◆ **Data entries**:
◆ ◆ ◆

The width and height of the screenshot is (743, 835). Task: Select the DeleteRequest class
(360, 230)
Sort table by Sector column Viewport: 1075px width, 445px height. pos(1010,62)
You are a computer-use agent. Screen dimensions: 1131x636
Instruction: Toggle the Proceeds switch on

◆ ◆ ◆

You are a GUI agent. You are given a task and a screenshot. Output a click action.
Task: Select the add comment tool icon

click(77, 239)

◆ ◆ ◆

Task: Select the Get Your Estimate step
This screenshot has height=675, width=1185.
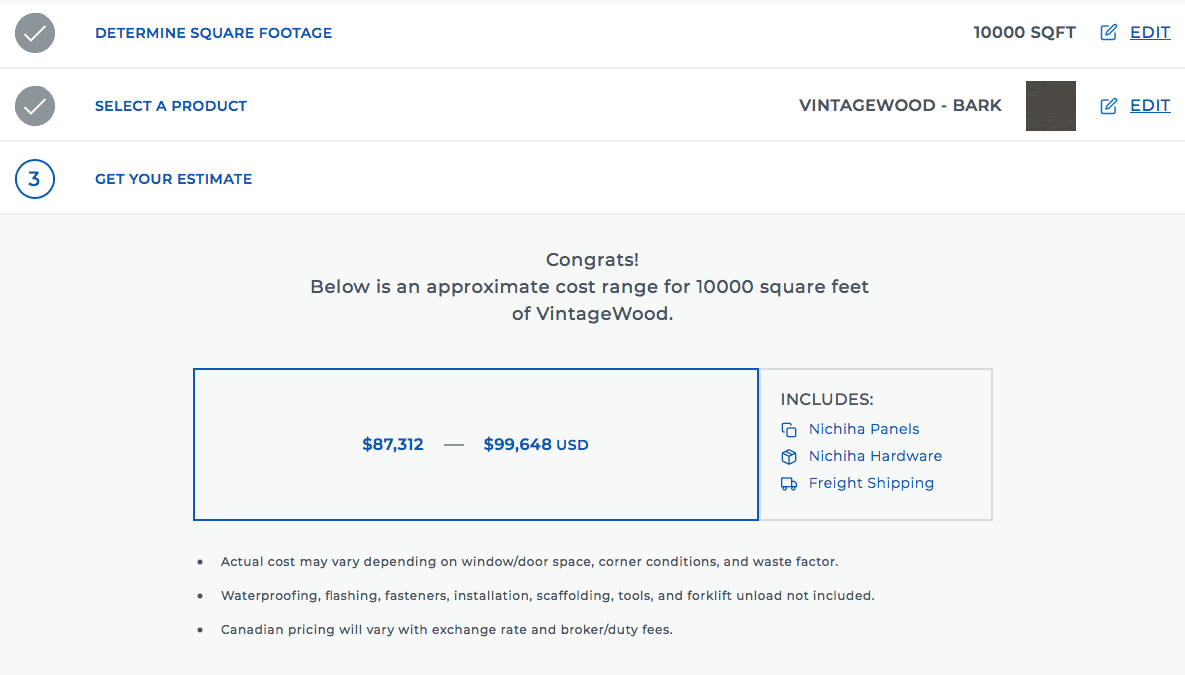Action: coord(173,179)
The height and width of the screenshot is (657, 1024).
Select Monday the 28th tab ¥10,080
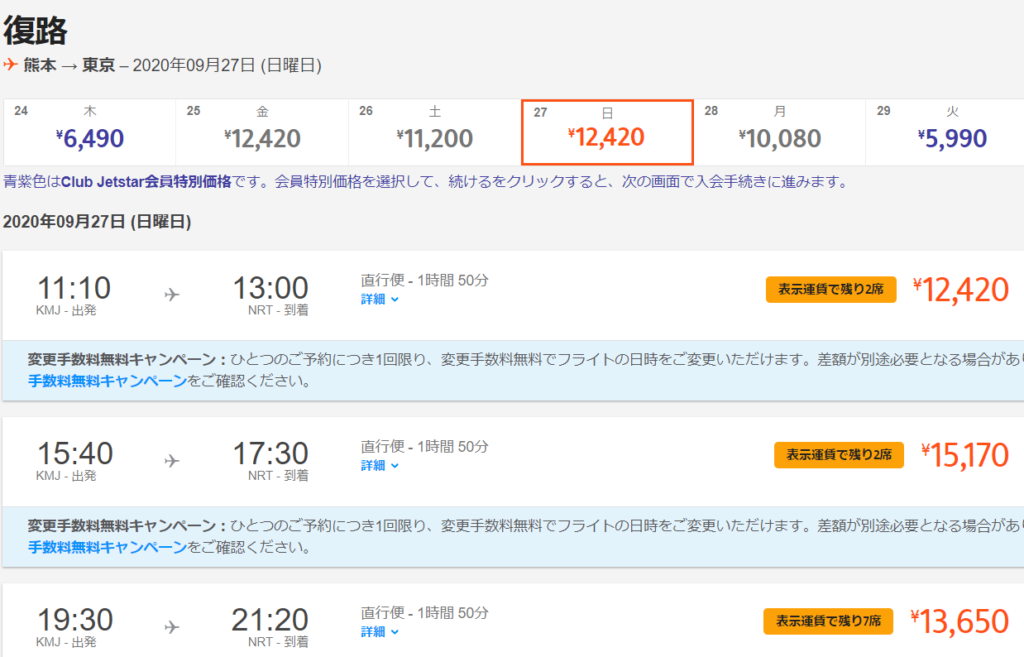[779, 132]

◆ ◆ ◆

Please shift every coordinate in the answers up by 6 and rewrite the records, requests included, from the line with "The width and" up to and including the line with "Instruction: Toggle the Proceeds switch on". Give only those lines.

The width and height of the screenshot is (743, 835). Task: Select the DeleteRequest class
(366, 236)
Sort table by Sector column Viewport: 1075px width, 445px height. pos(1016,68)
You are a computer-use agent. Screen dimensions: 1131x636
Instruction: Toggle the Proceeds switch on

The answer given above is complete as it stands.